We’ve
reached a day when a fast server can handle almost any single load that is
thrown at it. For a few thousand dollars, perhaps $5K to pick a round number,
you can have a system that will perform adequately to almost any load. Because
of this performance testing is becoming a luxury that few can afford.

Of
course, there are some organizations that will find that their applications can not be served on a single server or even a
small farm of servers. Their tasks will be so large, difficult, or expansive,
that no single piece of hardware can solve the need—however, the number of
organizations with those needs is dramatically shrinking.

In
this document you’ll learn why the declining importance, and therefore the
limited gain, of trying to determine the performance and scalability of systems should reduce the
priority you’re placing those activities.

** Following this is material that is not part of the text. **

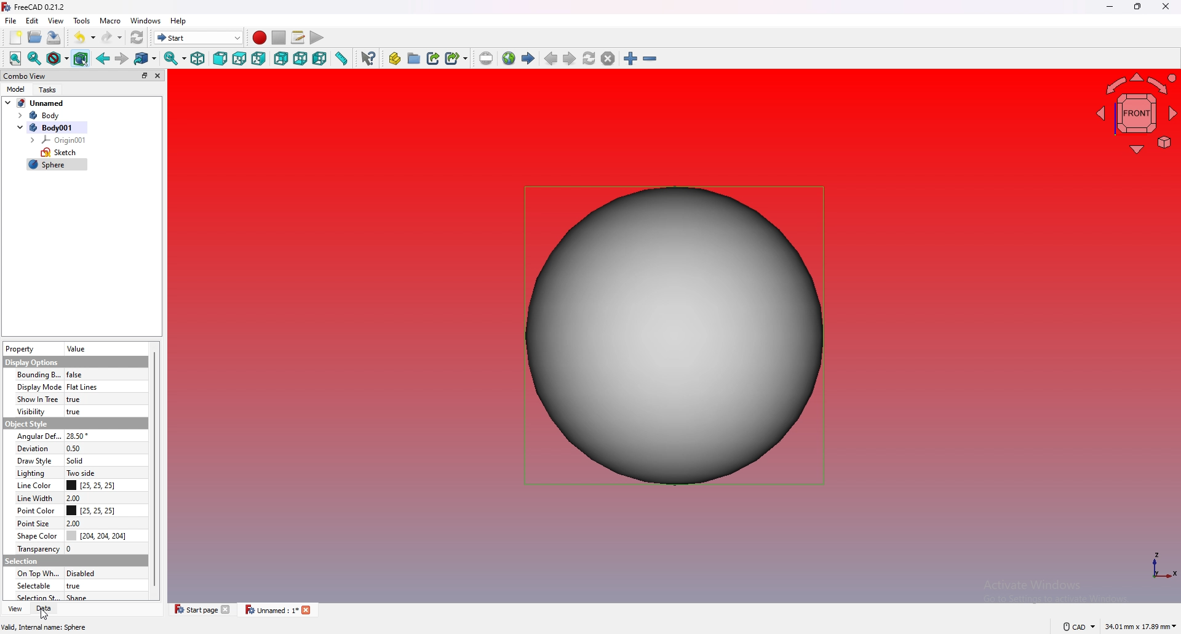 Image resolution: width=1181 pixels, height=634 pixels. What do you see at coordinates (279, 609) in the screenshot?
I see `tab 2` at bounding box center [279, 609].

Personal performance history

I can
vividly remember performance testing an application I was writing. It was a
program designed to read the input from up to eight telephone switches
simultaneously. Each switch was communicating with the application at 9600
baud.

The
application had to verify the record format, write valid records to one file
and invalid records to another file. The other thing it had to do was fail over
from the network share that it was recording the files to on to a local drive
if the network went down. Back then the network was down for 15 unplanned
minutes every month.

The
system was running on a 25Mhz 80486SX machine running
DOS. It could handle all eight switches flat-out—unless there was a problem. Its
peak load during a network failure was five switches. That’s well more than the
design goals—it needed to be able to support 3-4 switches flat-out. That would
have been a several hundred percent increase in traffic the company was
currently experiencing.

Back
then the extra processing that an error caused actually caused a snowball
effect that caused the system to degrade rapidly. The first lost character
would cause extra processing which would cause at least one more character to
be lost.

It was
necessary to test the performance of the system because if the system didn’t
perform it meant lost revenue. However, even then the performance of the
hardware was starting to pull away from the performance goals that an average
company would have.

Why do performance testing?

Performance
testing is done for two reasons. The first reason is to ensure that the system
will meet the current and short term projected needs of the business. It is to
establish how much performance can be extracted from the system as it exists
today.

The
second reason is to plan for when something must be done in order to support a
greater load. This may include rewriting portions of the solution,
restructuring the solution, or adding more hardware. Doing performance testing
here helps you understand the effort that may be necessary to move past the
performance limits of the system as it exists today.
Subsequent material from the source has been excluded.